Dependencies are not up to date

[bl4ckb0ne]

$ yarn 
yarn install v1.22.10
info No lockfile found.
[1/5] Validating package.json...
[2/5] Resolving packages...
warning @commitlint/cli > babel-polyfill > core-js@2.6.12: core-js@<3 is no longer maintained and not recommended for usage due to the number of issues. Please, upgrade your dependencies to the actual version of core-js@3.
warning @commitlint/cli > babel-polyfill > babel-runtime > core-js@2.6.12: core-js@<3 is no longer maintained and not recommended for usage due to the number of issues.
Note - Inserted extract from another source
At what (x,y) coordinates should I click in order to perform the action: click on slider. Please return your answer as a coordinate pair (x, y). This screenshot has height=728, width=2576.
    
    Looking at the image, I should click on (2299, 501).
Please, upgrade your dependencies to the actual version of core-js@3.
warning @types/jest > @types/jest-diff@24.3.0: This is a stub types definition. jest-diff provides its own type definitions, so you do not need this installed.
warning @types/reflect-metadata@0.1.0: This is a stub types definition for reflect-metadata (https://github.com/rbuckton/ReflectDecorators). reflect-metadata provides its own type definitions, so you don't need @types/reflect-metadata installed!
warning jest > jest-cli > @jest/core > jest-haste-map > fsevents@1.2.13: fsevents 1 will break on node v14+ and could be using insecure binaries. Upgrade to fsevents 2.
warning jest > jest-cli > @jest/core > micromatch > snapdragon > source-map-resolve > resolve-url@0.2.1: https://github.com/lydell/resolve-url#deprecated
warning jest > jest-cli > @jest/core > micromatch > snapdragon > source-map-resolve > urix@0.1.0: Please see https://github.com/lydell/urix#deprecated
warning jest > jest-cli > jest-config > jest-environment-jsdom > jsdom > left-pad@1.3.0: use String.prototype.padStart()
warning jest > jest-cli > jest-config > jest-environment-jsdom > jsdom > request@2.88.2: request has been deprecated, see https://github.com/request/request/issues/3142
warning jest > jest-cli > jest-config > jest-environment-jsdom > jsdom > request-promise-native@1.0.9: request-promise-native has been deprecated because it extends the now deprecated request package, see https://github.com/request/request/issues/3142
warning jest > jest-cli > jest-config > jest-environment-jsdom > jsdom > request > har-validator@5.1.5: this library is no longer supported
warning tslint@6.0.0: TSLint has been deprecated in favor of ESLint. Please see https://github.com/palantir/tslint/issues/4534 for more information.
warning typestrict > tslint-sonarts@1.9.0: Package no longer supported. Consider using eslint-plugin-sonarjs.
[3/5] Fetching packages...
info fsevents@1.2.13: The platform "linux" is incompatible with this module.
info "fsevents@1.2.13" is an optional dependency and failed compatibility check. Excluding it from installation.
[4/5] Linking dependencies...
warning "typestrict > tslint-microsoft-contrib@5.2.1" has incorrect peer dependency "tslint@^5.1.0".
warning "typestrict > tslint-sonarts@1.9.0" has incorrect peer dependency "tslint@^5.11.0".
[5/5] Building fresh packages...
success Saved lockfile.
Done in 35.64s.

[laurence-myers]

1. These are all transitive dependencies, i.e. dependencies of dependencies (of dependencies). Not much we can do to resolve them. jest is the biggest culprit.
2. We should replace tslint with eslint, which avoids the typestrict dependency issues.
3. All of these dependencies are dev dependencies, so only impact ongoing maintenance, and not consumers of joiful. The only runtime dependencies of joiful are joi and Node.js itself.

[kf6kjg]

It's been a few years, and now the scope of dependencies has doubled: reflect-metadata exists as a required peer dependency. Since the version specifier is 0.1.13 only that exact version will match. This is causing me some headaches, and I'm working around it with npm overrides.